Ridge Ryder mène une vie paisible : une maison dans la montagne verdoyante avec un mari aimant et une adorable petite fille qui la chérissent. Mais cela n’a pas toujours été ainsi. Autrefois elle était une criminelle recherchée, une hors-la-loi sans pitié. Et quand un jour la mort en personne menace de lui prendre tout ce qu’elle chérit aujourd’hui, elle refuse son destin, dépoussière ses revolvers et s’engage dans une course contre la montre impossible pour l’affronter.

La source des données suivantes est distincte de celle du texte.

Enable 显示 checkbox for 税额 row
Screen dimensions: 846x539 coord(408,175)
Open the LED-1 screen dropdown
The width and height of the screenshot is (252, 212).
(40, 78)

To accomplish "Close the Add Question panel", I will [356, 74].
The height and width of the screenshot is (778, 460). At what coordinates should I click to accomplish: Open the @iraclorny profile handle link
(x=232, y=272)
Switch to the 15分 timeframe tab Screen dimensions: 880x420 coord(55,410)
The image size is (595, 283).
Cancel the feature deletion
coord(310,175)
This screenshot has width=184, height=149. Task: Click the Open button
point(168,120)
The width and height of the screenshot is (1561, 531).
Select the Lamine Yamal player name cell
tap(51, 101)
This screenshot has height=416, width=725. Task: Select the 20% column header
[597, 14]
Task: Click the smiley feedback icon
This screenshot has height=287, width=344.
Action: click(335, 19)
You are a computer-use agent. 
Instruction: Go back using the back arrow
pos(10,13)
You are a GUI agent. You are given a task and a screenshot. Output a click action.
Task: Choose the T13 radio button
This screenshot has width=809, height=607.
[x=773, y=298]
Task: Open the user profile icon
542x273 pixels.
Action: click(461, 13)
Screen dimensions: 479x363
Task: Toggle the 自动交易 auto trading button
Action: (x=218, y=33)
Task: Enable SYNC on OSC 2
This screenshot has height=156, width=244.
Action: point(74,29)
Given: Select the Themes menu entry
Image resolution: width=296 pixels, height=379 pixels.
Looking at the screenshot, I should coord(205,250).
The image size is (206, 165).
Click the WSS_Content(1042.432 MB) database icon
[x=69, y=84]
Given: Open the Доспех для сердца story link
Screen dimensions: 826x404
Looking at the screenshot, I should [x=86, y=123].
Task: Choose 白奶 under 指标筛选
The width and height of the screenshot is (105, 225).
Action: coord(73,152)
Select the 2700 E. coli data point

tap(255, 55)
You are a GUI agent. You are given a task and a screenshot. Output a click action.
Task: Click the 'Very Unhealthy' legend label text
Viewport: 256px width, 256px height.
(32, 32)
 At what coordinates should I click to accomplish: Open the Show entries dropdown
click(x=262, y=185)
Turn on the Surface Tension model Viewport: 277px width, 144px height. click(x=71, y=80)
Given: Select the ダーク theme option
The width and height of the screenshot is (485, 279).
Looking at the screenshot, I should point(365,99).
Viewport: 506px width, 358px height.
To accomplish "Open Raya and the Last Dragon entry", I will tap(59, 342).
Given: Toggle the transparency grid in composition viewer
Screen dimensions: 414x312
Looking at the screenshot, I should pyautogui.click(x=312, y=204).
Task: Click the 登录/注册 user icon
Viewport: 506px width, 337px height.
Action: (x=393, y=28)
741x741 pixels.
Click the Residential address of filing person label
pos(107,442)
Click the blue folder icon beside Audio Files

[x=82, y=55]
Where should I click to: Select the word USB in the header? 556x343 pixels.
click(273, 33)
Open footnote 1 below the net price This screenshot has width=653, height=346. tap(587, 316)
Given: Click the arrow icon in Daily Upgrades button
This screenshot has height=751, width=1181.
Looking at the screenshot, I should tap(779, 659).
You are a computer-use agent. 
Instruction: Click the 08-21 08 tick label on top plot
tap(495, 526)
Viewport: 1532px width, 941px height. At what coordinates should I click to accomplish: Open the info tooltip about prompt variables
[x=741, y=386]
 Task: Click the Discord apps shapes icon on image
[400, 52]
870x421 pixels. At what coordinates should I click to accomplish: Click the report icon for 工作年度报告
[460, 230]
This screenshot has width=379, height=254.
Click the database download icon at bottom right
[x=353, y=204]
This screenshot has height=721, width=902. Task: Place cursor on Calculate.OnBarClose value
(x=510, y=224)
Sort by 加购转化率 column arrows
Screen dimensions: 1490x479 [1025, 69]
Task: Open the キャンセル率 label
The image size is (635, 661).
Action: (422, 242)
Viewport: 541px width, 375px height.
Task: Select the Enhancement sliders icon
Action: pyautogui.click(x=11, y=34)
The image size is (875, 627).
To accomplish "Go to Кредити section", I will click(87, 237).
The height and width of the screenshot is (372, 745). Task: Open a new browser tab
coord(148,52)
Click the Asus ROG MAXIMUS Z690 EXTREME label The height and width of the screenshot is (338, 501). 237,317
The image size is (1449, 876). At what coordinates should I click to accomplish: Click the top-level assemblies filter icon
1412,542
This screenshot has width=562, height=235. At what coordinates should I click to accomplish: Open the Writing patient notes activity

Initialement publié en cinq parties par l’éditeur américain Image Comics sous le nom Ain’t no grave, la version française, Aucune tombe assez profonde, est éditée par Urban Comics en un volume de 152 pages. Au scénario et au dessin, c’est le retour d’un duo qui a déjà fait ses preuves : Skottie Young (scénariste) et Jorge Corona (illustrateur). On les avait déjà lu et apprécié avec notamment la fantastique série Middlewest, récompensé du prix jeunesse au Festival de la BD d’Angoulême, ou encore Celui que tu aimes dans les ténèbres. Et une fois encore, le duo est accompagné du talentueux coloriste Jean-François Beaulieu.
Western et surnaturel
Sur le papier, l’histoire ne réinvente rien, et peut même paraître un peu simpliste avec son scénario qui tient sur une ligne : “je n’ai pas envie de mourir, donc je vais tuer la mort”. Cependant, le fantastique, accentué par les traits de Jorge Corona, sont un ajout de marque à cet univers qui reprend avec brio les codes du western. Paysages désertiques, duels, parties de poker ou encore saloons et affiches “wanted” sont au rendez-vous, sans pour autant paraître clichés, grâce à cette approche surnaturelle.

L’histoire est également bien rythmée, avec son découpage nerveux et ses nombreuses scènes d’action le lecteur ne connaît pas de répit —un peu comme Ryder dans son voyage. On peut ajouter à cela les nombreux flashbacks, qui sont bien intégrés et apportent un peu de profondeur au récit et au personnage.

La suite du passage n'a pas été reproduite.